What to produce =
Please repeat the listing exactly, with every line intact.

Entries provided =
════════════════
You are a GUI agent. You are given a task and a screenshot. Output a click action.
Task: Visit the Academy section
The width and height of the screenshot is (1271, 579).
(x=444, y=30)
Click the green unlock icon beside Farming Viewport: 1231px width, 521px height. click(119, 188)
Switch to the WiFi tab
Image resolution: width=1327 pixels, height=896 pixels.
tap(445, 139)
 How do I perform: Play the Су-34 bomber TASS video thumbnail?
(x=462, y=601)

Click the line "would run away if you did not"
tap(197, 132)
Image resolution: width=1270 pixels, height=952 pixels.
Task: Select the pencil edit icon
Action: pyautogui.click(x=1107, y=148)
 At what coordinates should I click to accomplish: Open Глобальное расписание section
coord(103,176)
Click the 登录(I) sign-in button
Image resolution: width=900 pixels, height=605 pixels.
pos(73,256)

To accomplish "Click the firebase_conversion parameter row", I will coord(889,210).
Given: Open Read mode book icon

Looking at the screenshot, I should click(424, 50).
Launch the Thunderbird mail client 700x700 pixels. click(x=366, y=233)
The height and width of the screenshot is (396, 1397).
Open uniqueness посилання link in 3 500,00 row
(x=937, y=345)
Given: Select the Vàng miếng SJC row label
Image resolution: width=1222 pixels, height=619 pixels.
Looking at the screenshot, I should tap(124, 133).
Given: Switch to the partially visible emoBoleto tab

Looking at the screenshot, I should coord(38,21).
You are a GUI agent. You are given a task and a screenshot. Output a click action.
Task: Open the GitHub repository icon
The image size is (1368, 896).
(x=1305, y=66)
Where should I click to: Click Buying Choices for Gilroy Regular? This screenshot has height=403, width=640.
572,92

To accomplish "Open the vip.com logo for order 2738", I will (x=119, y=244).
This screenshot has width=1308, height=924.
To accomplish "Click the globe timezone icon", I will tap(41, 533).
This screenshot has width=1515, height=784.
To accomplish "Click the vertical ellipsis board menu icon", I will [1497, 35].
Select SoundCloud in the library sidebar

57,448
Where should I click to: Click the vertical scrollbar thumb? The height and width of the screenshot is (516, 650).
════════════════
Solution for this exercise =
You are a GUI agent. You are given a task and a screenshot. Output a click action.
Task: Visit the Academy section
The width and height of the screenshot is (1271, 579).
(x=444, y=30)
Click the green unlock icon beside Farming Viewport: 1231px width, 521px height. click(119, 188)
Switch to the WiFi tab
Image resolution: width=1327 pixels, height=896 pixels.
tap(445, 139)
 How do I perform: Play the Су-34 bomber TASS video thumbnail?
(x=462, y=601)

Click the line "would run away if you did not"
tap(197, 132)
Image resolution: width=1270 pixels, height=952 pixels.
Task: Select the pencil edit icon
Action: pyautogui.click(x=1107, y=148)
 At what coordinates should I click to accomplish: Open Глобальное расписание section
coord(103,176)
Click the 登录(I) sign-in button
Image resolution: width=900 pixels, height=605 pixels.
pos(73,256)

To accomplish "Click the firebase_conversion parameter row", I will coord(889,210).
Given: Open Read mode book icon

Looking at the screenshot, I should click(424, 50).
Launch the Thunderbird mail client 700x700 pixels. click(x=366, y=233)
The height and width of the screenshot is (396, 1397).
Open uniqueness посилання link in 3 500,00 row
(x=937, y=345)
Given: Select the Vàng miếng SJC row label
Image resolution: width=1222 pixels, height=619 pixels.
Looking at the screenshot, I should tap(124, 133).
Given: Switch to the partially visible emoBoleto tab

Looking at the screenshot, I should coord(38,21).
You are a GUI agent. You are given a task and a screenshot. Output a click action.
Task: Open the GitHub repository icon
The image size is (1368, 896).
(x=1305, y=66)
Where should I click to: Click Buying Choices for Gilroy Regular? This screenshot has height=403, width=640.
572,92

To accomplish "Open the vip.com logo for order 2738", I will (x=119, y=244).
This screenshot has width=1308, height=924.
To accomplish "Click the globe timezone icon", I will tap(41, 533).
This screenshot has width=1515, height=784.
To accomplish "Click the vertical ellipsis board menu icon", I will [1497, 35].
Select SoundCloud in the library sidebar

57,448
Where should I click to: Click the vertical scrollbar thumb? The height and width of the screenshot is (516, 650).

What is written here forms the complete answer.